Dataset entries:
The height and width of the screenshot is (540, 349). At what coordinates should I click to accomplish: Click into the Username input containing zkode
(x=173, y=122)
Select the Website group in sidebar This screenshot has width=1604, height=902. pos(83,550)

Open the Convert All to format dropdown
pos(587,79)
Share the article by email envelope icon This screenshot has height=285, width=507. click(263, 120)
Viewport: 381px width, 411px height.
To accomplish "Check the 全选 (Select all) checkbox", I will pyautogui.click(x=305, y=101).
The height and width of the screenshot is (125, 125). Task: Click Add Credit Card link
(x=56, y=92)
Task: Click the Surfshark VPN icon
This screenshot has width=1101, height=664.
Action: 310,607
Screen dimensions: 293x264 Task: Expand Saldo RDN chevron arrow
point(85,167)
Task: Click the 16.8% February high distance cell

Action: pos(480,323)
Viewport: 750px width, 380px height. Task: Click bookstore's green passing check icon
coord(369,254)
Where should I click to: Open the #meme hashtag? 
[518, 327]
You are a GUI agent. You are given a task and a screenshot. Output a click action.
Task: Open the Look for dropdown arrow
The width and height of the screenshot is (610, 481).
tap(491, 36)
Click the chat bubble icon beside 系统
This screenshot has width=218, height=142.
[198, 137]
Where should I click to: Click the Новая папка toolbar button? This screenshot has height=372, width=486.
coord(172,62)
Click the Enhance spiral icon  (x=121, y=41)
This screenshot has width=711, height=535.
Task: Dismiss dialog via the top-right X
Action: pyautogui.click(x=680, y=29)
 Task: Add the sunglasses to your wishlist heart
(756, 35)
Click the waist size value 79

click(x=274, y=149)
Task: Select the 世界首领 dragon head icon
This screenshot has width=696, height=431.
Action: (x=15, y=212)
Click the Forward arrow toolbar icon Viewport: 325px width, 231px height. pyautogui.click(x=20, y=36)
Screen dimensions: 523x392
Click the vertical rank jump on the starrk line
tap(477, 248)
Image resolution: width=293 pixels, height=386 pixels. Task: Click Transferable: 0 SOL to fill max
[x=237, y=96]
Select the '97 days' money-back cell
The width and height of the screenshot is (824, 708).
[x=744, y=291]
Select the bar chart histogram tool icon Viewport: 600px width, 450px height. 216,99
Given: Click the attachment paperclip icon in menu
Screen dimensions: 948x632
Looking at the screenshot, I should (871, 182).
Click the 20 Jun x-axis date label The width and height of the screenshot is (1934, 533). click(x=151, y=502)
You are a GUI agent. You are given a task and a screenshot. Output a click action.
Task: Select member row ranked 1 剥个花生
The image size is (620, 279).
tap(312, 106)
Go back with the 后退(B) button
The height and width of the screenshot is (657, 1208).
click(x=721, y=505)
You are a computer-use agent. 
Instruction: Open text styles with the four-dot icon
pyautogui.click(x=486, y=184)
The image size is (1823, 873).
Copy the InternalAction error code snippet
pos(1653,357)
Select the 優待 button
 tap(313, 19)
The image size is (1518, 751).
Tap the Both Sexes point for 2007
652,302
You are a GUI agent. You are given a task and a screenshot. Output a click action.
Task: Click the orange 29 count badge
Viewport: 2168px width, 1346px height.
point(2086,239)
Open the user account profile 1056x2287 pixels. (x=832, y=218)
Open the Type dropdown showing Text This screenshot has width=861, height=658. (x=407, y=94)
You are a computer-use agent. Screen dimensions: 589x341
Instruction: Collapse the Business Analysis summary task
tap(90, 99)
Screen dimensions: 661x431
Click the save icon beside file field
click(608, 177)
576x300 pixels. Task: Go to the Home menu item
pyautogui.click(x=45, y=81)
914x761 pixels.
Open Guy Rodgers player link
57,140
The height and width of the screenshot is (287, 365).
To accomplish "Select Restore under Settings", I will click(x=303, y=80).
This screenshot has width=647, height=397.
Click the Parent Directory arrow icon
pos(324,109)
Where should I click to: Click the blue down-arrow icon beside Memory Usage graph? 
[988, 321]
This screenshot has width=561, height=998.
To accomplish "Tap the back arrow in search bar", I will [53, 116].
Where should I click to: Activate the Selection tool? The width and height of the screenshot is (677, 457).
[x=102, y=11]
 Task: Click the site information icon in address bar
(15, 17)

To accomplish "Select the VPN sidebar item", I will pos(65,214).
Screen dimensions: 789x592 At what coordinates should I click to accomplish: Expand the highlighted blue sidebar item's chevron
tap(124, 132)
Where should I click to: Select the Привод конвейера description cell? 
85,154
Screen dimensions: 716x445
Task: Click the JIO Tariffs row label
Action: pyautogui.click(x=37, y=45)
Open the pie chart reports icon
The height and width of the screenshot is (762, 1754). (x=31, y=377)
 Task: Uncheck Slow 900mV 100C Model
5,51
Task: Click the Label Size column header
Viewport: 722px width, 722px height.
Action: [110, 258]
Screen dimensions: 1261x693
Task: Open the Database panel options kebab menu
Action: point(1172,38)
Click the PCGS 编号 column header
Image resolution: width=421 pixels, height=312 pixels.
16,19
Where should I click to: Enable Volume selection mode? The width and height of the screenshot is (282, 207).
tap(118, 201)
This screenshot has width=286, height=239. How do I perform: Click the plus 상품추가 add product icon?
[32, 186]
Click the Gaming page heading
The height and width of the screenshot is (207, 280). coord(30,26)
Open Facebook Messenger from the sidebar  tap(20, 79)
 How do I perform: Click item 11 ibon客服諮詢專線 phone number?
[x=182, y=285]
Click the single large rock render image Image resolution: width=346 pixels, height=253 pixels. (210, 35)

§ AIM OF THE TASK: Only lines that contain the string "column" count; pick each one out of the records and copy it.

§ TASK RESPONSE:
Task: Click the Label Size column header
Click the PCGS 编号 column header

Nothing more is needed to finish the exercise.